(Collected data entries)
= Beginning of Section =

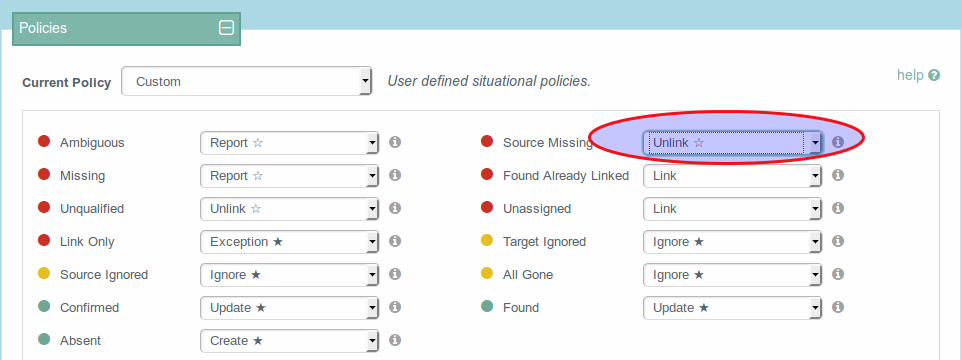The width and height of the screenshot is (962, 360).
Task: Change the All Gone Ignore dropdown
Action: pos(732,275)
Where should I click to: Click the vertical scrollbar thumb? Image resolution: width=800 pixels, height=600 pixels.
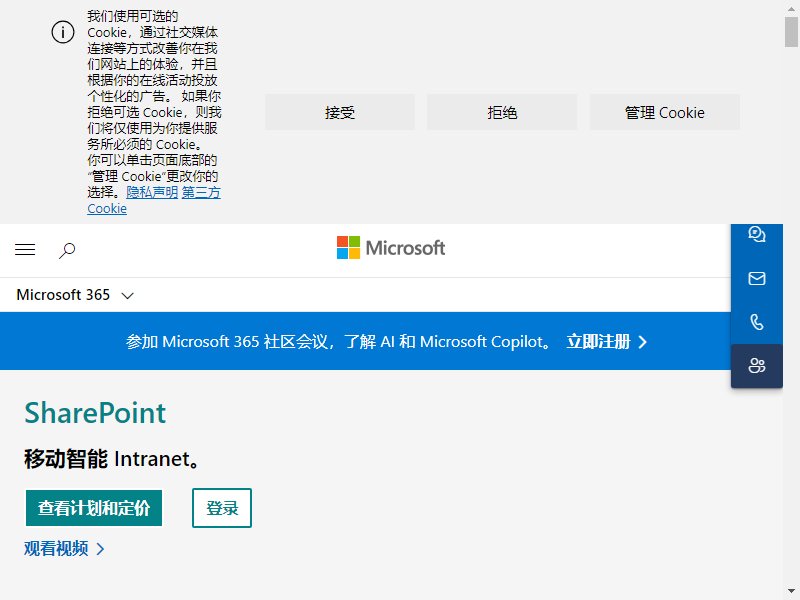tap(791, 32)
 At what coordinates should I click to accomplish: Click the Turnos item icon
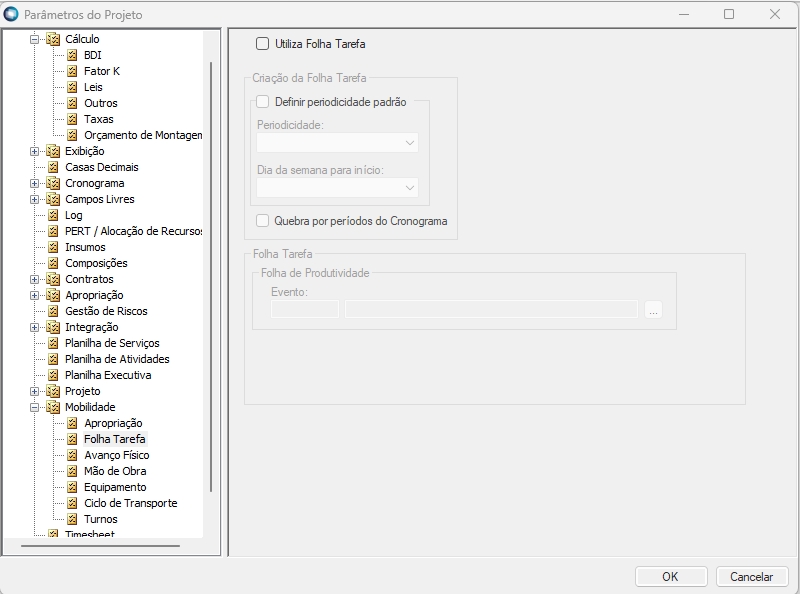[x=72, y=519]
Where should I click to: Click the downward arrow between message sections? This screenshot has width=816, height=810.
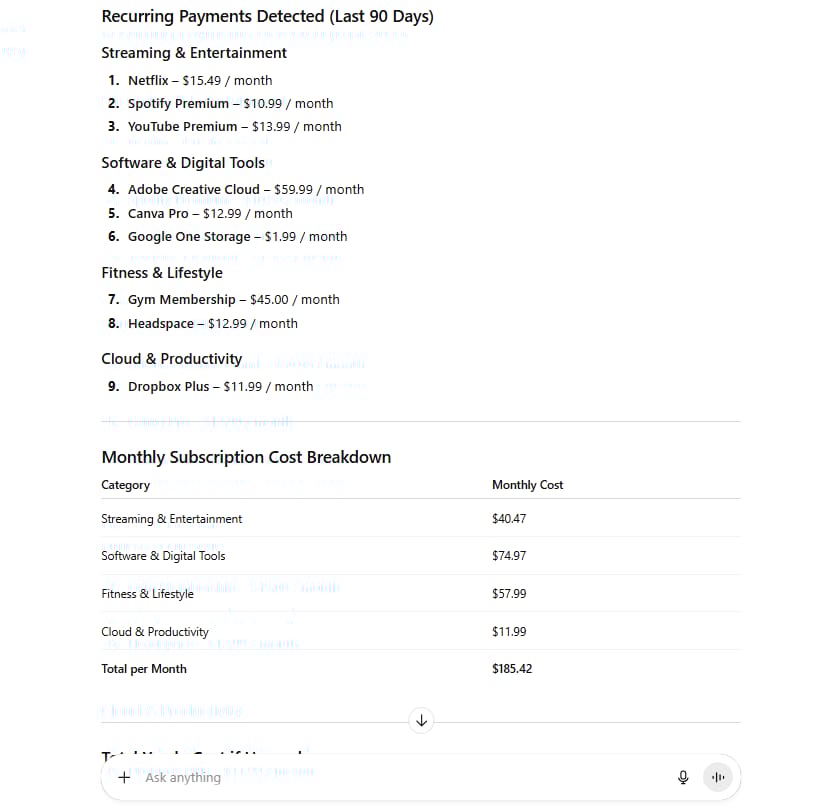(421, 720)
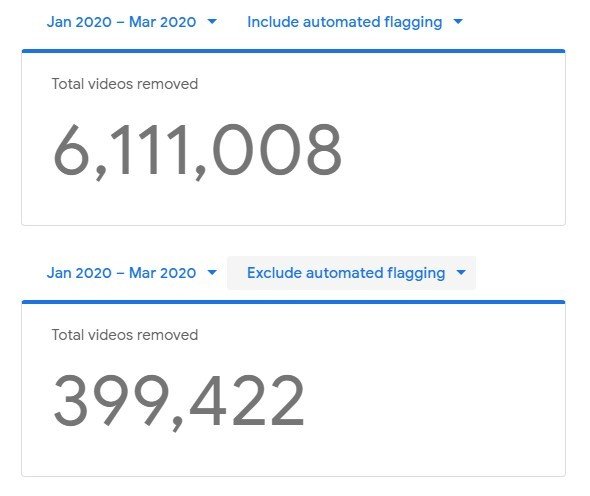
Task: Select the 6,111,008 videos removed figure
Action: (198, 151)
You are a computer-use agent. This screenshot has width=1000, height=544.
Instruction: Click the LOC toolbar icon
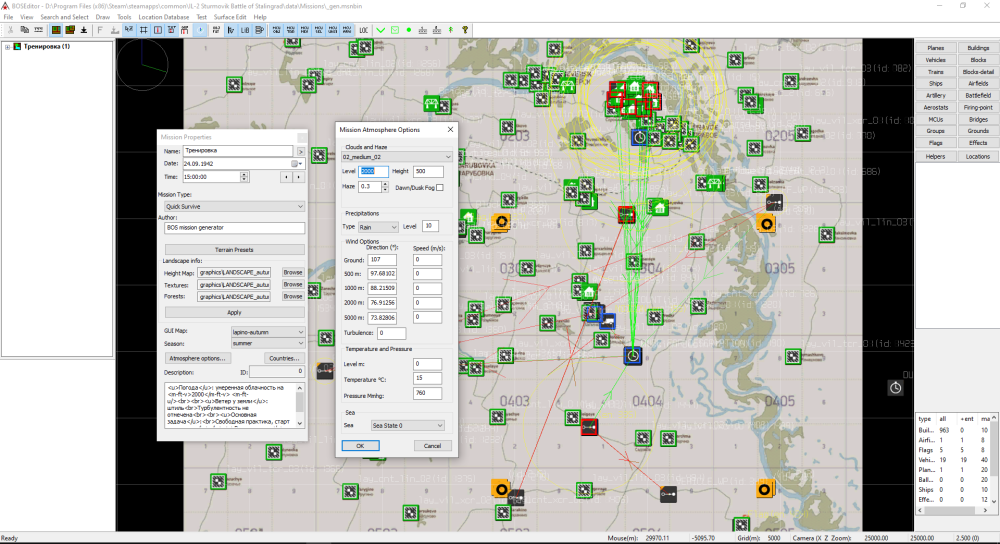(363, 30)
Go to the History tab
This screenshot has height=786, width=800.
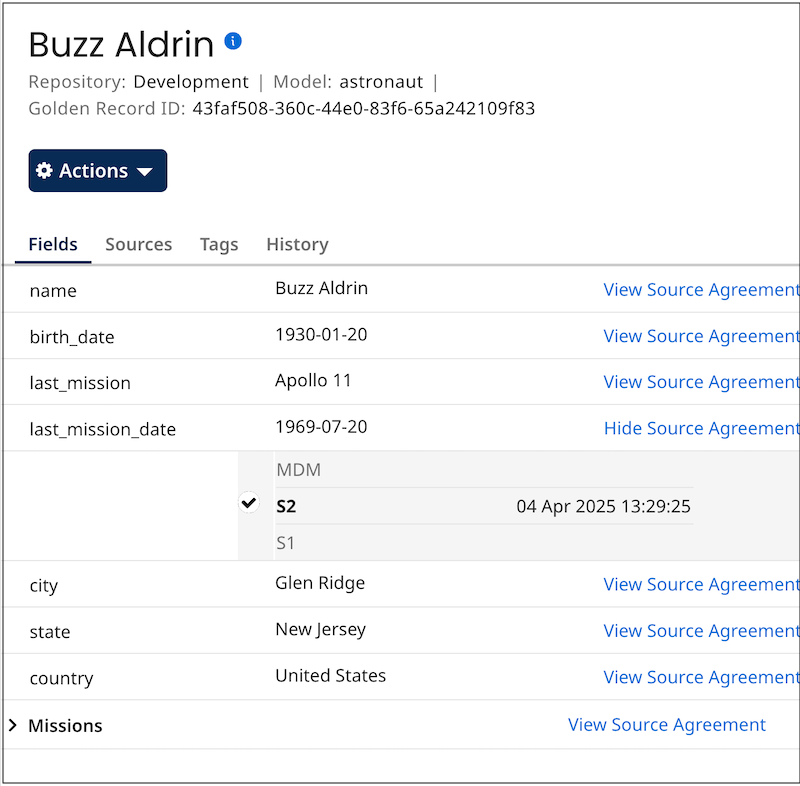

= End of Section =

Retype the lines exactly. Begin at the one that holds "Where should I click to: Click the downward", stop at the last line of the entries above, and drop the pictures.

* Exercise output *
Where should I click to: Click the downward arrow between message sections? This screenshot has width=816, height=810.
(421, 720)
Task: Select the 6,111,008 videos removed figure
Action: (198, 151)
You are a computer-use agent. This screenshot has width=1000, height=544.
Instruction: Click the LOC toolbar icon
(363, 30)
Go to the History tab
This screenshot has height=786, width=800.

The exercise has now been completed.